SOURCE DATA Block Start

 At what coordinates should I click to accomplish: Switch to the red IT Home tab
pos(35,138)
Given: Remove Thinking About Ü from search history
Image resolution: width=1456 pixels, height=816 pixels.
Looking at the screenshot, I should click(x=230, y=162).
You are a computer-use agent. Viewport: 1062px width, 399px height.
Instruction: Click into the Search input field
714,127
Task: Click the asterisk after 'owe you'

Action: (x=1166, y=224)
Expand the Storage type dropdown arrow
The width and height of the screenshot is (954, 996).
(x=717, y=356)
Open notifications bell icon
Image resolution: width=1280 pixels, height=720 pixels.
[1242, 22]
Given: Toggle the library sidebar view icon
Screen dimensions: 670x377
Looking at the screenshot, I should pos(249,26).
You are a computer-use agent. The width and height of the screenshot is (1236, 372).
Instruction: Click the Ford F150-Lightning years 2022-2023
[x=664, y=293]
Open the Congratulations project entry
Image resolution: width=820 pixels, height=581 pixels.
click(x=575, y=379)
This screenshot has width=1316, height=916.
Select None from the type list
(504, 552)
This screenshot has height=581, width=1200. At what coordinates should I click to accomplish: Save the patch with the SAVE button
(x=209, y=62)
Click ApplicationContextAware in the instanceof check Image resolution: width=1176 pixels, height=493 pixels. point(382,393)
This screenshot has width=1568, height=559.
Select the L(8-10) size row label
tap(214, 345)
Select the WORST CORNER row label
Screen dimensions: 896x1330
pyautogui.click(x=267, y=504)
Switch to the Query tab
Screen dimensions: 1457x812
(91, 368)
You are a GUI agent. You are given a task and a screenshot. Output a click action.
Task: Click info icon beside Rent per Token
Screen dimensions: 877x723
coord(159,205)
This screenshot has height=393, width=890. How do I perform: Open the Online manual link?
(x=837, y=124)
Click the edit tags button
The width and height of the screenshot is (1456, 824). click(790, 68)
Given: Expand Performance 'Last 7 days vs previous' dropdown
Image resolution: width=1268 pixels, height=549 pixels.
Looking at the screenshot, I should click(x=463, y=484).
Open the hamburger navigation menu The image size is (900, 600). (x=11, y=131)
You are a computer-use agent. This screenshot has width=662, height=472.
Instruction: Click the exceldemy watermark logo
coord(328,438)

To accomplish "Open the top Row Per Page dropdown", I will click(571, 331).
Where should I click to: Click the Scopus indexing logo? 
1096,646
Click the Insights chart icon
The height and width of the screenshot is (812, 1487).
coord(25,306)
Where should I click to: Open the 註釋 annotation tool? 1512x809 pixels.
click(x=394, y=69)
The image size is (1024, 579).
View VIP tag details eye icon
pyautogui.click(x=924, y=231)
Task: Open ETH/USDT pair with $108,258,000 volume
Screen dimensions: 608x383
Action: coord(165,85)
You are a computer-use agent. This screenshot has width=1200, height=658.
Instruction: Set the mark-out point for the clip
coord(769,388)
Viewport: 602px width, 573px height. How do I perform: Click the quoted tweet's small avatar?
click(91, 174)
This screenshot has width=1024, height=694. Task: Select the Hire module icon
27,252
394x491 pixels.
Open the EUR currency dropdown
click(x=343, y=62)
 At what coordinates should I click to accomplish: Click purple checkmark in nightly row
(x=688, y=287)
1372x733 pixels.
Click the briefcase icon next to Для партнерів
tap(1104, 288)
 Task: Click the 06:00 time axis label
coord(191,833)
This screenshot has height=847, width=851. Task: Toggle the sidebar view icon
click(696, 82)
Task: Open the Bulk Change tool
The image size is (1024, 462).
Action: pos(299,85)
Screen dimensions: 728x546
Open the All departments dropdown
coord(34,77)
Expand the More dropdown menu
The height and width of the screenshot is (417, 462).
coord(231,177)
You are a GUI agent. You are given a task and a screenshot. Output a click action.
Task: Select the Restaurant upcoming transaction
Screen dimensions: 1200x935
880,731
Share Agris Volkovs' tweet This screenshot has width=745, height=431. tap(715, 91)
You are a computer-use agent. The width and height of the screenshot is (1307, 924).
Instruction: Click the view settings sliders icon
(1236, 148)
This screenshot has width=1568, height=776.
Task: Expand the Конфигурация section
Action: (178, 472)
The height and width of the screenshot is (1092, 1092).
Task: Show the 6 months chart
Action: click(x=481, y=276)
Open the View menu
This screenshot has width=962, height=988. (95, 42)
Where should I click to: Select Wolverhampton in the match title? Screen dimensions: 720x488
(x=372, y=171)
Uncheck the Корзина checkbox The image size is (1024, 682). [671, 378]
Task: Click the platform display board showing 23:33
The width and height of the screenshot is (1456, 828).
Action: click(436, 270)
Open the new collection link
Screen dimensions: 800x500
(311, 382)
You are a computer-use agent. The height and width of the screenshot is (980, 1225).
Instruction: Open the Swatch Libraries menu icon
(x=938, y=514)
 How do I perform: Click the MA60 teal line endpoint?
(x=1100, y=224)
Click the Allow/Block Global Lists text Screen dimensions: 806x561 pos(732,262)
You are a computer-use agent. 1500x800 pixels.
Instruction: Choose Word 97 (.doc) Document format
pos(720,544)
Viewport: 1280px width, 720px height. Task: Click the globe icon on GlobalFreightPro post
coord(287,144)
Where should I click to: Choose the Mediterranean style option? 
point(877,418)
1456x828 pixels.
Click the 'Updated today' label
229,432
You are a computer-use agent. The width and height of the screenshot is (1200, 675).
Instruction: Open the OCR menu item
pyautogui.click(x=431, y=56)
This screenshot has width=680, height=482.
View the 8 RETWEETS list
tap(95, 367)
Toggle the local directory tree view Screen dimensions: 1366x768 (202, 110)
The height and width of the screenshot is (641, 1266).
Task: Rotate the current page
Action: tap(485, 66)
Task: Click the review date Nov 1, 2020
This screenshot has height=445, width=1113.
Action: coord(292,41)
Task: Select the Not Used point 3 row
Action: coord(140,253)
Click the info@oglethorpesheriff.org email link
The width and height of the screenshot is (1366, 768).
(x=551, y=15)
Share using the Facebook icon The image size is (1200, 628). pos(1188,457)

SOURCE DATA Block End

* [ASSIGNMENT]: All of the material should be given again, character for character.

* [RESPONSE]:
 At what coordinates should I click to accomplish: Switch to the red IT Home tab
pos(35,138)
Given: Remove Thinking About Ü from search history
Image resolution: width=1456 pixels, height=816 pixels.
Looking at the screenshot, I should click(x=230, y=162).
You are a computer-use agent. Viewport: 1062px width, 399px height.
Instruction: Click into the Search input field
714,127
Task: Click the asterisk after 'owe you'

Action: (x=1166, y=224)
Expand the Storage type dropdown arrow
The width and height of the screenshot is (954, 996).
(x=717, y=356)
Open notifications bell icon
Image resolution: width=1280 pixels, height=720 pixels.
[1242, 22]
Given: Toggle the library sidebar view icon
Screen dimensions: 670x377
Looking at the screenshot, I should pos(249,26).
You are a computer-use agent. The width and height of the screenshot is (1236, 372).
Instruction: Click the Ford F150-Lightning years 2022-2023
[x=664, y=293]
Open the Congratulations project entry
Image resolution: width=820 pixels, height=581 pixels.
click(x=575, y=379)
This screenshot has width=1316, height=916.
Select None from the type list
(504, 552)
This screenshot has height=581, width=1200. At what coordinates should I click to accomplish: Save the patch with the SAVE button
(x=209, y=62)
Click ApplicationContextAware in the instanceof check Image resolution: width=1176 pixels, height=493 pixels. point(382,393)
This screenshot has width=1568, height=559.
Select the L(8-10) size row label
tap(214, 345)
Select the WORST CORNER row label
Screen dimensions: 896x1330
pyautogui.click(x=267, y=504)
Switch to the Query tab
Screen dimensions: 1457x812
(91, 368)
You are a GUI agent. You are given a task and a screenshot. Output a click action.
Task: Click info icon beside Rent per Token
Screen dimensions: 877x723
coord(159,205)
This screenshot has height=393, width=890. How do I perform: Open the Online manual link?
(x=837, y=124)
Click the edit tags button
The width and height of the screenshot is (1456, 824). click(790, 68)
Given: Expand Performance 'Last 7 days vs previous' dropdown
Image resolution: width=1268 pixels, height=549 pixels.
Looking at the screenshot, I should click(x=463, y=484).
Open the hamburger navigation menu The image size is (900, 600). (x=11, y=131)
You are a computer-use agent. This screenshot has width=662, height=472.
Instruction: Click the exceldemy watermark logo
coord(328,438)

To accomplish "Open the top Row Per Page dropdown", I will click(571, 331).
Where should I click to: Click the Scopus indexing logo? 
1096,646
Click the Insights chart icon
The height and width of the screenshot is (812, 1487).
coord(25,306)
Where should I click to: Open the 註釋 annotation tool? 1512x809 pixels.
click(x=394, y=69)
The image size is (1024, 579).
View VIP tag details eye icon
pyautogui.click(x=924, y=231)
Task: Open ETH/USDT pair with $108,258,000 volume
Screen dimensions: 608x383
Action: coord(165,85)
You are a computer-use agent. This screenshot has width=1200, height=658.
Instruction: Set the mark-out point for the clip
coord(769,388)
Viewport: 602px width, 573px height. How do I perform: Click the quoted tweet's small avatar?
click(91, 174)
This screenshot has width=1024, height=694. Task: Select the Hire module icon
27,252
394x491 pixels.
Open the EUR currency dropdown
click(x=343, y=62)
 At what coordinates should I click to accomplish: Click purple checkmark in nightly row
(x=688, y=287)
1372x733 pixels.
Click the briefcase icon next to Для партнерів
tap(1104, 288)
 Task: Click the 06:00 time axis label
coord(191,833)
This screenshot has height=847, width=851. Task: Toggle the sidebar view icon
click(696, 82)
Task: Open the Bulk Change tool
The image size is (1024, 462).
Action: pos(299,85)
Screen dimensions: 728x546
Open the All departments dropdown
coord(34,77)
Expand the More dropdown menu
The height and width of the screenshot is (417, 462).
coord(231,177)
You are a GUI agent. You are given a task and a screenshot. Output a click action.
Task: Select the Restaurant upcoming transaction
Screen dimensions: 1200x935
880,731
Share Agris Volkovs' tweet This screenshot has width=745, height=431. tap(715, 91)
You are a computer-use agent. The width and height of the screenshot is (1307, 924).
Instruction: Click the view settings sliders icon
(1236, 148)
This screenshot has width=1568, height=776.
Task: Expand the Конфигурация section
Action: (178, 472)
The height and width of the screenshot is (1092, 1092).
Task: Show the 6 months chart
Action: click(x=481, y=276)
Open the View menu
This screenshot has width=962, height=988. (95, 42)
Where should I click to: Select Wolverhampton in the match title? Screen dimensions: 720x488
(x=372, y=171)
Uncheck the Корзина checkbox The image size is (1024, 682). [671, 378]
Task: Click the platform display board showing 23:33
The width and height of the screenshot is (1456, 828).
Action: click(436, 270)
Open the new collection link
Screen dimensions: 800x500
(311, 382)
You are a computer-use agent. The height and width of the screenshot is (980, 1225).
Instruction: Open the Swatch Libraries menu icon
(x=938, y=514)
 How do I perform: Click the MA60 teal line endpoint?
(x=1100, y=224)
Click the Allow/Block Global Lists text Screen dimensions: 806x561 pos(732,262)
You are a computer-use agent. 1500x800 pixels.
Instruction: Choose Word 97 (.doc) Document format
pos(720,544)
Viewport: 1280px width, 720px height. Task: Click the globe icon on GlobalFreightPro post
coord(287,144)
Where should I click to: Choose the Mediterranean style option? 
point(877,418)
1456x828 pixels.
Click the 'Updated today' label
229,432
You are a computer-use agent. The width and height of the screenshot is (1200, 675).
Instruction: Open the OCR menu item
pyautogui.click(x=431, y=56)
This screenshot has width=680, height=482.
View the 8 RETWEETS list
tap(95, 367)
Toggle the local directory tree view Screen dimensions: 1366x768 (202, 110)
The height and width of the screenshot is (641, 1266).
Task: Rotate the current page
Action: tap(485, 66)
Task: Click the review date Nov 1, 2020
This screenshot has height=445, width=1113.
Action: coord(292,41)
Task: Select the Not Used point 3 row
Action: coord(140,253)
Click the info@oglethorpesheriff.org email link
The width and height of the screenshot is (1366, 768).
(x=551, y=15)
Share using the Facebook icon The image size is (1200, 628). pos(1188,457)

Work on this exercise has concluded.